美術の学芸ノート

中村彝、小川芋銭などの美術を中心に近代の日本美術、印象派などの西洋美術。美術の真贋問題。広く呟きやメモなどを記します。

中村彝の書簡、「けれど私のソーニアは何処へ…」

2024-07-04 15:41:33 | 中村彝

 中村彝の友人洲崎義郎の著書『洲崎義郎回想録 進歩と平和への希求』(1984)の中に大正11年ころに撮られた家族写真がある。そこには義郎夫妻の他に二人の女の子と三人の男の子たちが写っている。

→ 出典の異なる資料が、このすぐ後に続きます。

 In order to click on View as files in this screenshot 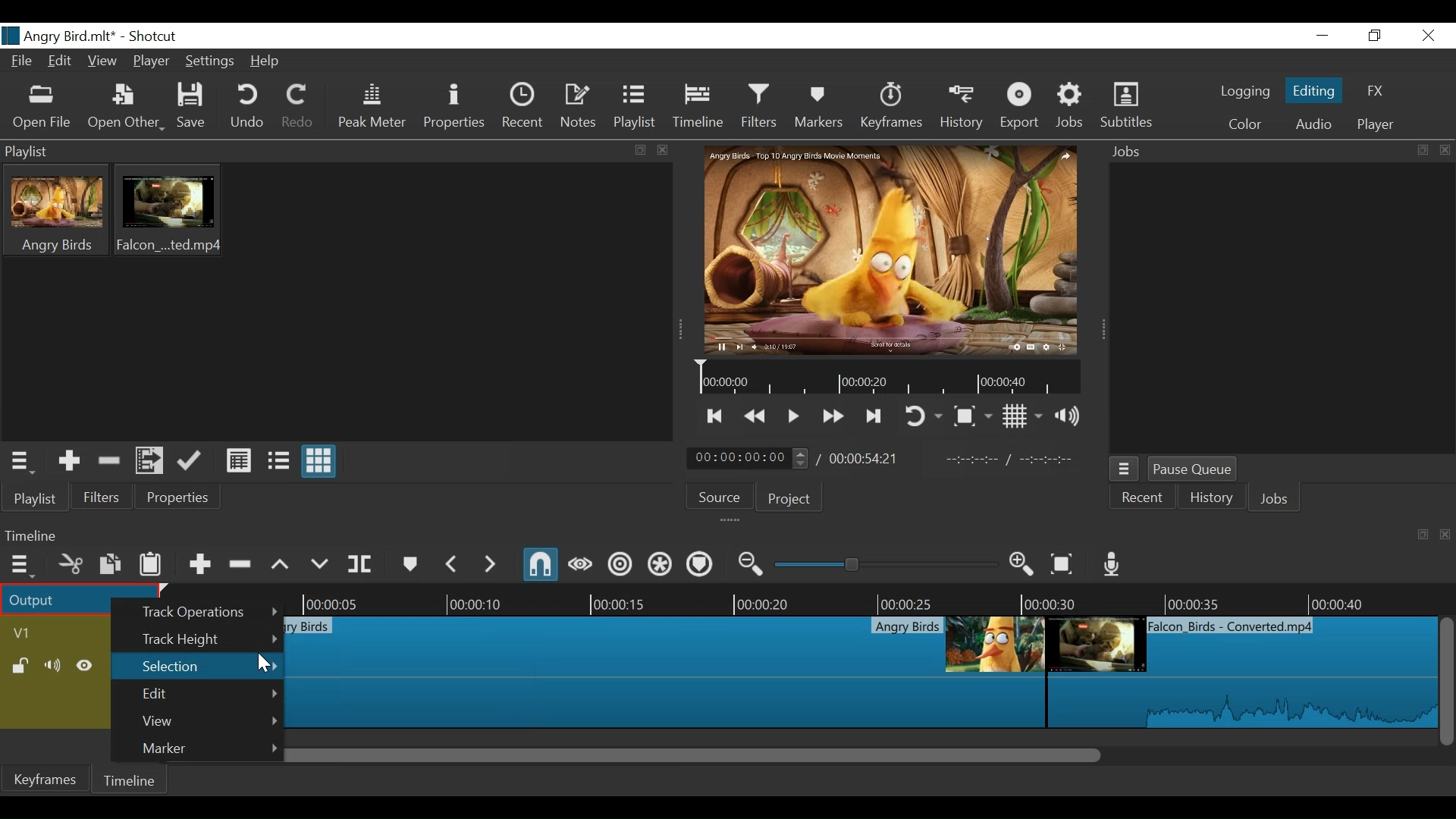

 そのうち女の子は章子(明治42年生まれ)と淑子(大正2年生まれ)の名が記されている。そして長年彝の書簡を保管してきて淑子は「次女」とある。

 しかしこの本の「年譜」を見ていくと、17歳で亡くなった章子は長女だが、淑子氏は「三女」とあり、以下年譜では若菜は四女、双子の万里英と百合英は、それぞれ五女と六女と記されている。が、なぜか次女の名前はどこにも記されていない。

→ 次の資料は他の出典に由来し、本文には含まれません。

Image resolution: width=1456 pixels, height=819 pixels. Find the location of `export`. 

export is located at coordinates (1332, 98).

 このようにこの本の写真のキャプションと年譜に違いが見られるが、次女を除く六女の名前まで記されている「年譜」と写真のキャプションと、果たしてどちらが正確な記述なのだろうか。

 そこで思い出されるのが、大正5年の彝の洲崎宛書簡である。

 この書簡は『藝術の無限感』では9月31日となっているが、新潟県立近代美術館では8月31日としているもので、少なくとも「裸体」の制作についての記述から、後者の日付が正しいと考えられるものである。

 この書簡は、何かの創作物についてでなければ、現実に彝が洲崎に哀悼の意を表しているものと読める。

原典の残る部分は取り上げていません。